My general research interests are in social psychology; political psychology; public opinion; intergroup conflict; attitudes and the life cycle. My current research falls into five specific areas:
- Racism in politics. A number of projects continue my interest in the origins and effects of a "new," post-civil-rights era, racism in politics, which is generally described as "symbolic racism," "racial resentment," or "modern racism." It is the most common and most politically powerful form of racism in American politics today. We also have pursued the idea of "black exceptionalism," that white Americans treat Latinos and Asian Americans more like the European immigrants of a century ago than like African Americans, who continue to face a relatively impermeable color line.
- Southern realignment to the Republican Party. A related line of research investigates the long-term continuities of racial politics in the South. In particular it examines the role of white racism, based in a long history of racial antagonism in the South, and today embedded in Christian fundamentalism, as a force that has successfully moved many white Southerners to the Republican party (with Nicholas Valentino).
- Political multiculturalism. The expanded ethnic and racial diversity in the United States and other western nations has brought with it many political changes that go beyond the traditional black-white binary. This raises a number of important psychological questions, concerning the determinants of strong ethnic identity, the role of exposure to American identity politics (as opposed to assimilationist tendencies) in determining the long-term integration of immigrant minorities, the complex links between American and ethnic identity among ethnic minorities, and the determinants of white Americans' attitudes toward immigration, liberal language policies, affirmative action, and other ethnic entitlements.
- Life cycle effects on attitudes. I continue to maintain a long-term interest in the effects of early political socialization, especially on politically important attitudes such as partisanship, ideology, racism, and ethnic identity. This raises fundamental questions about the relative power of realistic adulthood forces (such as self-interest) as opposed to the residues of pre-adulthood, or early-adult, attitudes in determining attitudes toward political issues in later adulthood.

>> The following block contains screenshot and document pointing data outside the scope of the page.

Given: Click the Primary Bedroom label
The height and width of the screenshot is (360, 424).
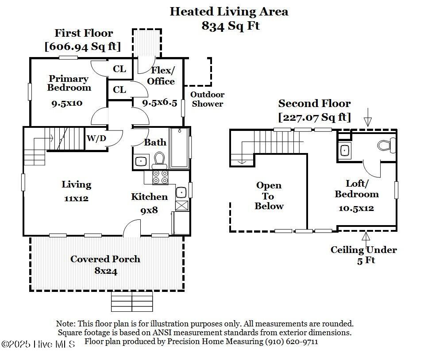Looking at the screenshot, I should [x=69, y=83].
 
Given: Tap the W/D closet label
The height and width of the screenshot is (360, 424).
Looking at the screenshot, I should [x=96, y=138].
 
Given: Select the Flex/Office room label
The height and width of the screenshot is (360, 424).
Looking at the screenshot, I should [x=161, y=76].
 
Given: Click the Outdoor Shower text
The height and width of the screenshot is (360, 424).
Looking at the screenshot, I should [x=207, y=99].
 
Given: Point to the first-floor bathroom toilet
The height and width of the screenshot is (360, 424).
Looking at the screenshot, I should [x=159, y=160].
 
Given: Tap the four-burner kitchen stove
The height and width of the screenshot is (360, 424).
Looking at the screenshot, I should [x=160, y=177].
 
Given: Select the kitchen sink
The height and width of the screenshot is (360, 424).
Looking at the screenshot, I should [x=181, y=192].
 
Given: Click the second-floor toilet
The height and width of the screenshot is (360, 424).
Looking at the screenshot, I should [x=386, y=145].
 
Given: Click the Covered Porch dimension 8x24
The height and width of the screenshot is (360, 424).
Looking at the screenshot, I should [x=106, y=271].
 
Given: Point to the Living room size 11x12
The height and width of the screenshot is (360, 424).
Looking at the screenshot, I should [x=76, y=199].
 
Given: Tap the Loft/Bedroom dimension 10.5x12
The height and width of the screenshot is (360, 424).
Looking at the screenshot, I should [x=356, y=208].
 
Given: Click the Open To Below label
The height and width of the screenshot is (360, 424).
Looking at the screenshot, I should [x=269, y=195].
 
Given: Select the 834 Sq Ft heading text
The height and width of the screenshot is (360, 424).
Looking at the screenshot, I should [x=230, y=26].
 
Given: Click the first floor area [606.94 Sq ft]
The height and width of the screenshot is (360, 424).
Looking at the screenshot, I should [x=83, y=46].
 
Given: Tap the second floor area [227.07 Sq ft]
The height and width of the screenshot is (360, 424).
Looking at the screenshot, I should [x=314, y=117].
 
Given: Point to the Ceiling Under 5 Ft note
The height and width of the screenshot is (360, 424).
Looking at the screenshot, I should [x=364, y=255].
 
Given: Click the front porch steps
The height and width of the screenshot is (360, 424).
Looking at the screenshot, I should [x=131, y=301].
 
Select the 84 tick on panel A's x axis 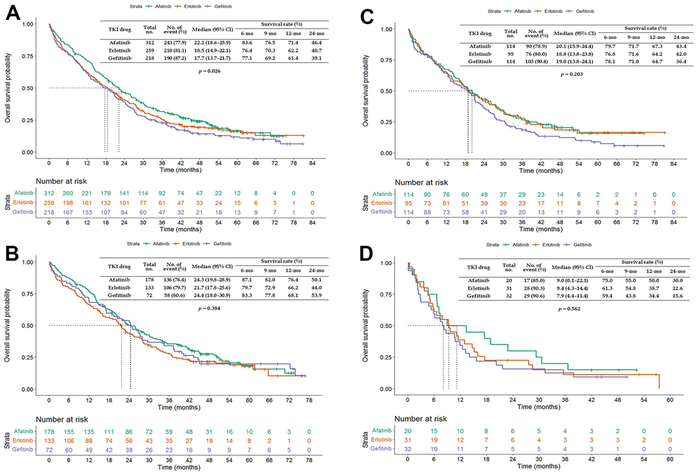311,165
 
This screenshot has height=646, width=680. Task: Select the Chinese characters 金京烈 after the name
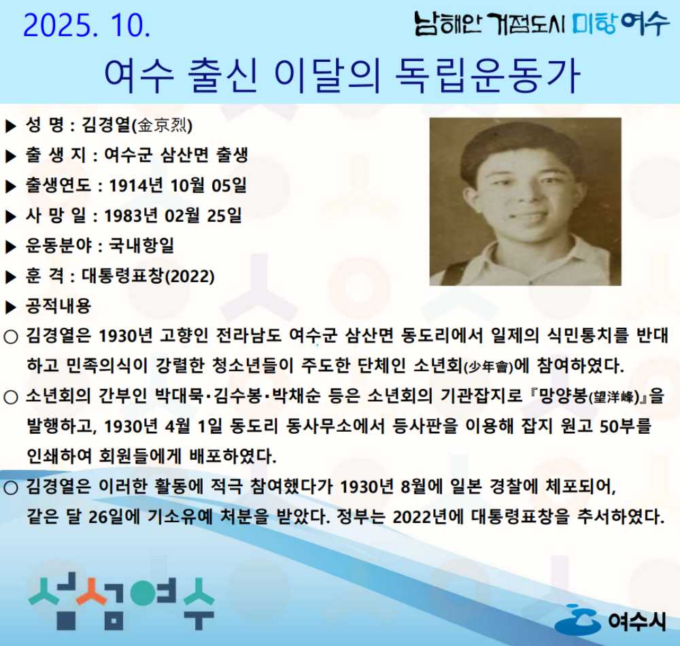tap(164, 125)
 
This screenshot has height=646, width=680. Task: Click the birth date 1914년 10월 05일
tap(177, 185)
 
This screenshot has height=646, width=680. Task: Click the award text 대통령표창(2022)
tap(148, 276)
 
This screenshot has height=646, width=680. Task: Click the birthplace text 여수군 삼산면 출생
tap(175, 155)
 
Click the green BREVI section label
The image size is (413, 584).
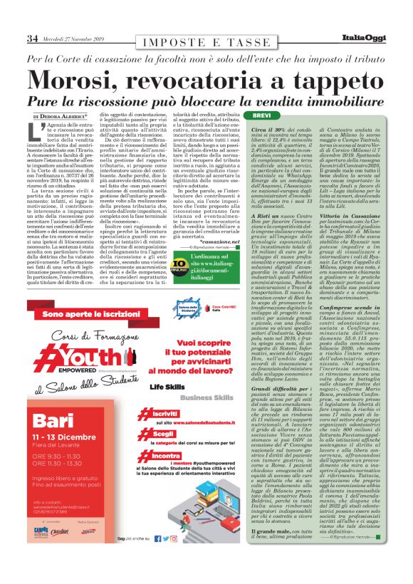click(261, 115)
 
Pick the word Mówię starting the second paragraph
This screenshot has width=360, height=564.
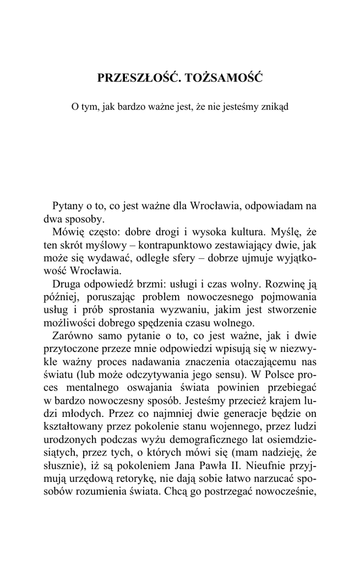[x=67, y=231]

- The origins of partisanship. In a nation that is highly polarized by political party, a key question concerns the extent to which, and how, immigrant groups will become incorporated into the American party system. We are currently developing a dual-process theory of the acquisition of partisanship, and applying it to Latino immigrants. This suggests that even new immigrants quickly acquire preferences between the parties, even if they do not self-identity as attached to either party, or vote, for years to come. Their latent partisanship, however, provides a basis for partisan self-identification after naturalization.
DAVID O. SEARS is Distinguished Professor of Psychology and Political Science, former Dean of Social Sciences, and former Director of the Institute for Social Science Research, all at the University of California, Los Angeles. Dr. Sears received his B.A. in History from Stanford University, his Ph.D. in Personality and Social Psychology from Yale University in 1962, and since then has taught at UCLA. He has held visiting faculty positions at Harvard University and the University of California, Berkeley, has been a Fellow at the Brookings Institution and twice at the Center for Advanced Study in the Behavioral Sciences, and has been a Guggenheim Fellow. In 1991, he was elected Fellow of the American Academy of Arts and Sciences; in 1992, President of the Society for the Advancement of Socio-Economics; and in 1994, President of the International Society of Political Psychology. His books include Public Opinion (1964, with Robert E. Lane), The Politics of Violence: The New Urban Blacks and the Watts Riot (1973, with John B. McConahay), Tax Revolt: Something for Nothing in California (1982, with Jack Citrin), Political Cognition (1986, edited with Richard R. Lau), Racialized Politics: The Debate about Racism in America (2000, edited with Jim Sidanius and Lawrence Bobo), Social Psychology (12 editions from 1970 to 2006, with Shelley E. Taylor and L. Anne Peplau), Obama's Race: The 2008 Election and the Dream of a Post-Racial America (2010, with Michael Tesler), the Oxford Handbook of Political Psychology, (2 editions from 2003 to 2013, edited with Leonie Huddy and Jack Levy), and American Identity and the Politics of Multiculturalism (2014, with Jack Citrin). He has published articles and book chapters on a wide variety of topics, including attitude change, public opinion, mass communications, ghetto riots, political socialization, voting behavior, and race and politics.